= REQUIRED WORK =
Repeat the lines below exactly as written, please, from the line with "[Youtube] (1246, 1024)" to the line with "Authorship (46, 1980)", both lines included, and no others.

[[ RECORD EXTRACTS open ]]

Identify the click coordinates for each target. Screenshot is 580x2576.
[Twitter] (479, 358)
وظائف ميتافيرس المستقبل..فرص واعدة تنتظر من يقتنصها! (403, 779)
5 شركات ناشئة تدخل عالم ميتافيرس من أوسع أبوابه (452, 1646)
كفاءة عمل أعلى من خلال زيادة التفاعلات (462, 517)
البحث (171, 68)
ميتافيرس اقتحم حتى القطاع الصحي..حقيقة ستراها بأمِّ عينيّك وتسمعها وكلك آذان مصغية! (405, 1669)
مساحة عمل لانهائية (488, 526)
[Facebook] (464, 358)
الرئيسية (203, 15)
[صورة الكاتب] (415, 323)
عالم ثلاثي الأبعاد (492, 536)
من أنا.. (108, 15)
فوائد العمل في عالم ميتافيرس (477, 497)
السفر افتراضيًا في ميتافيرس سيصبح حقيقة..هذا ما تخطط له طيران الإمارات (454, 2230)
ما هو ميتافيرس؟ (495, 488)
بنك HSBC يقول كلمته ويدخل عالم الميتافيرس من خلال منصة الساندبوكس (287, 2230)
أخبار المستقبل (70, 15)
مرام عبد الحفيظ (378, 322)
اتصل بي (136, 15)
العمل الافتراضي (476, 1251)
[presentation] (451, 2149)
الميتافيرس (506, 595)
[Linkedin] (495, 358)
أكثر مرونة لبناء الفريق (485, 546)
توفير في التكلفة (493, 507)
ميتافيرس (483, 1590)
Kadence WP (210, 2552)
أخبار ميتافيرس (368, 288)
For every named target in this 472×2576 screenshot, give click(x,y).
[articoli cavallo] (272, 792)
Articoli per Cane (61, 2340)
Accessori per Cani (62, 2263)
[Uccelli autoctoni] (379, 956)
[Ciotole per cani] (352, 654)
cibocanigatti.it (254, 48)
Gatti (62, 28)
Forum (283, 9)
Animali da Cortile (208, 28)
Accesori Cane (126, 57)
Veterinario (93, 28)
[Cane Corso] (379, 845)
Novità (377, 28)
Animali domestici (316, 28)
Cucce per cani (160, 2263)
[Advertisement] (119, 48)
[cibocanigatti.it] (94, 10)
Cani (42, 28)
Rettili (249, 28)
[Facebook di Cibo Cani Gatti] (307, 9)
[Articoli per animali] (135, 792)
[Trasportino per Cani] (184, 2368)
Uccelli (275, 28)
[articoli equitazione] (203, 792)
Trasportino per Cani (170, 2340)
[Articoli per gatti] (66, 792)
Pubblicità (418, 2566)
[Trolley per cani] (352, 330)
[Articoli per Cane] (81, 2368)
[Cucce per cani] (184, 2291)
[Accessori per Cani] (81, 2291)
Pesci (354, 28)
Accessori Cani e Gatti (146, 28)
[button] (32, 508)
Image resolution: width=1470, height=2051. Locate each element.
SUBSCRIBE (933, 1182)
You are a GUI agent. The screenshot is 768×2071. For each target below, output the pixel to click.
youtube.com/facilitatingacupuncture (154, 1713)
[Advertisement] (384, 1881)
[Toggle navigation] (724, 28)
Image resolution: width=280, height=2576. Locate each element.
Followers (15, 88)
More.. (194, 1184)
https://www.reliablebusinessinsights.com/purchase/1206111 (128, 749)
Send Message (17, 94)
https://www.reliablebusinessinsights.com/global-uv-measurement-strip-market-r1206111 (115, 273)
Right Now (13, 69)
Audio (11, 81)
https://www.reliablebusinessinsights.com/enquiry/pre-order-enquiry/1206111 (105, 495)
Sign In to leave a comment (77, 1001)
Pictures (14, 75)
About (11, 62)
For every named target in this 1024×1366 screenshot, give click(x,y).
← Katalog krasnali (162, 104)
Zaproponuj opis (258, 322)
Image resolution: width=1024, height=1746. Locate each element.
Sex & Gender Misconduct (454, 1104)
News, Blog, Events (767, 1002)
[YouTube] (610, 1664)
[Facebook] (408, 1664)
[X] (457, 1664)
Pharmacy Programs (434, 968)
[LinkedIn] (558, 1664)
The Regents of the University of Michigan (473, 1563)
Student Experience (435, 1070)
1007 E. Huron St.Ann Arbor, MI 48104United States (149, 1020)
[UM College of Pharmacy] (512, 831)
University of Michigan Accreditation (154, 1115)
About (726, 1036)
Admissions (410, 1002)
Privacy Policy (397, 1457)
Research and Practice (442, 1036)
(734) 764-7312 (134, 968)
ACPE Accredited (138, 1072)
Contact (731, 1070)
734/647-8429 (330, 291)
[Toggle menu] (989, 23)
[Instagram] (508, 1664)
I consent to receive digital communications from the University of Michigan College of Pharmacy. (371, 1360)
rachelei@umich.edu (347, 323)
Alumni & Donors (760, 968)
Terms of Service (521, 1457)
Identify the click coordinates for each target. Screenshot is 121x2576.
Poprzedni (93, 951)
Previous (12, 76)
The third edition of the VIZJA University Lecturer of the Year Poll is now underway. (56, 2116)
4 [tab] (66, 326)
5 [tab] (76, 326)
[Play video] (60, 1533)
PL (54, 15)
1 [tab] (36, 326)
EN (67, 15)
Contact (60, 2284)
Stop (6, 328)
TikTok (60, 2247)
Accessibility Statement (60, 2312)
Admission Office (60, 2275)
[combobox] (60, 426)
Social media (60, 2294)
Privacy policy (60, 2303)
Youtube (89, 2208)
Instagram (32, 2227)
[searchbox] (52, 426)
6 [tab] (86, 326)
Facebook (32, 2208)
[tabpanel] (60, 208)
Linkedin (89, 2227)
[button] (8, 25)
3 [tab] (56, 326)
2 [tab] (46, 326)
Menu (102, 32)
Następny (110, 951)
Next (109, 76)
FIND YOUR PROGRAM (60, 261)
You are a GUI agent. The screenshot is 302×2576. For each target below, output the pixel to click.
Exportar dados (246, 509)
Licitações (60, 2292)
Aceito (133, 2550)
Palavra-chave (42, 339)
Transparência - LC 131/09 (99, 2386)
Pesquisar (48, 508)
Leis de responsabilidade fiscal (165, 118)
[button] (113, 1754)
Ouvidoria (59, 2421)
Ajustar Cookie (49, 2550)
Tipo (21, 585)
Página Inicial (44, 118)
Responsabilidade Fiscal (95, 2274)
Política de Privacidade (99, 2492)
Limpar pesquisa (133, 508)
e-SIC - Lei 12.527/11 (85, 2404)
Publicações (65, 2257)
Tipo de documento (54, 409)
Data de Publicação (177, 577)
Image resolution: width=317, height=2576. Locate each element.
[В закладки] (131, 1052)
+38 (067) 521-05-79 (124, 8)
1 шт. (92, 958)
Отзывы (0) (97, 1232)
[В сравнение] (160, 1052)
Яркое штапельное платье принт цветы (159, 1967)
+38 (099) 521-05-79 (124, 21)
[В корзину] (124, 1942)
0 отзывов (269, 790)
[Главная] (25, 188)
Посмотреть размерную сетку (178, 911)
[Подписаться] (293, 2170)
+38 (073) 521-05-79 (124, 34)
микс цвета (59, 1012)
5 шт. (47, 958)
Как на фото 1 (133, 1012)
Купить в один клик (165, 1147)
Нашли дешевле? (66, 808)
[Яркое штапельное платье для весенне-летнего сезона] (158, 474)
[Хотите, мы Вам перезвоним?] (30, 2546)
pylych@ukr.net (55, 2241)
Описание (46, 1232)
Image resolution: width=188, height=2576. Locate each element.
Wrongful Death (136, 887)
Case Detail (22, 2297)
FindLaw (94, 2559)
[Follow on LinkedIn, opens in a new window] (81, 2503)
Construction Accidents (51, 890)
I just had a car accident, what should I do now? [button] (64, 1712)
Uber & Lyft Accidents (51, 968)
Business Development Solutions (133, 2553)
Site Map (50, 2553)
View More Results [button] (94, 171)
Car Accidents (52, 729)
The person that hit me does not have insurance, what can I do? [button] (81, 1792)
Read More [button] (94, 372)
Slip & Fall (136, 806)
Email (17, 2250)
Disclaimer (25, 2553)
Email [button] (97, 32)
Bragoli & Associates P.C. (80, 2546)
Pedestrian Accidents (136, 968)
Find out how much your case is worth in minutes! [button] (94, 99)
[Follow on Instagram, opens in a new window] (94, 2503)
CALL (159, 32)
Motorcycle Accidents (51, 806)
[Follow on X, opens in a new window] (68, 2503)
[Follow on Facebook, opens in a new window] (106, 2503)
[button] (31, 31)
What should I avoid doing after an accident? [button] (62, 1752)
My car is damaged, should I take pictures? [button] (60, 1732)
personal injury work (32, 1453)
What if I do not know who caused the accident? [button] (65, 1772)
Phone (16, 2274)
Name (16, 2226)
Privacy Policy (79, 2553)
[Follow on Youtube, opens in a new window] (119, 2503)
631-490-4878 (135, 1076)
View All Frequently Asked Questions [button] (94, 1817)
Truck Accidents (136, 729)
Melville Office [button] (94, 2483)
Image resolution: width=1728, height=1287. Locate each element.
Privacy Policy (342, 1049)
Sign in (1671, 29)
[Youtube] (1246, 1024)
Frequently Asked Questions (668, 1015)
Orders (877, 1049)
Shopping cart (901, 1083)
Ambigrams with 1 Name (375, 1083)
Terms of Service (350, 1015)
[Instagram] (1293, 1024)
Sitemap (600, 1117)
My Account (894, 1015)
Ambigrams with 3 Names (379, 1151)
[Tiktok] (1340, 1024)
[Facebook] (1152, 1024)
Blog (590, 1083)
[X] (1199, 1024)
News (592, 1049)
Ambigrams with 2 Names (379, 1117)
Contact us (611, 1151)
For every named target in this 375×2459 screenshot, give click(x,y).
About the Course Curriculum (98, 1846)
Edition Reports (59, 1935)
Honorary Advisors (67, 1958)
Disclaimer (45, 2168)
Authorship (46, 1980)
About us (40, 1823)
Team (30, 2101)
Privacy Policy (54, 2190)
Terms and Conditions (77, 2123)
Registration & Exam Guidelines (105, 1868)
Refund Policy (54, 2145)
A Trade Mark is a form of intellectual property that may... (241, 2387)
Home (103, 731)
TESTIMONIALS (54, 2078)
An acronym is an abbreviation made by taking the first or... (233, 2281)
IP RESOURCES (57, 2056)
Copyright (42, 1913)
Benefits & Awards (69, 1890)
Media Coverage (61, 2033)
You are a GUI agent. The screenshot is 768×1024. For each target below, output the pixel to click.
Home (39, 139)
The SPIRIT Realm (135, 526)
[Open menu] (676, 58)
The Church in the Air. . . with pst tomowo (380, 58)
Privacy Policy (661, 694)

[[ RECORD EXTRACTS closed ]]

= YOUR SOLUTION =
[Youtube] (1246, 1024)
Frequently Asked Questions (668, 1015)
Orders (877, 1049)
Shopping cart (901, 1083)
Ambigrams with 1 Name (375, 1083)
Terms of Service (350, 1015)
[Instagram] (1293, 1024)
Sitemap (600, 1117)
My Account (894, 1015)
Ambigrams with 3 Names (379, 1151)
[Tiktok] (1340, 1024)
[Facebook] (1152, 1024)
Blog (590, 1083)
[X] (1199, 1024)
News (592, 1049)
Ambigrams with 2 Names (379, 1117)
Contact us (611, 1151)
For every named target in this 375×2459 screenshot, give click(x,y).
About the Course Curriculum (98, 1846)
Edition Reports (59, 1935)
Honorary Advisors (67, 1958)
Disclaimer (45, 2168)
Authorship (46, 1980)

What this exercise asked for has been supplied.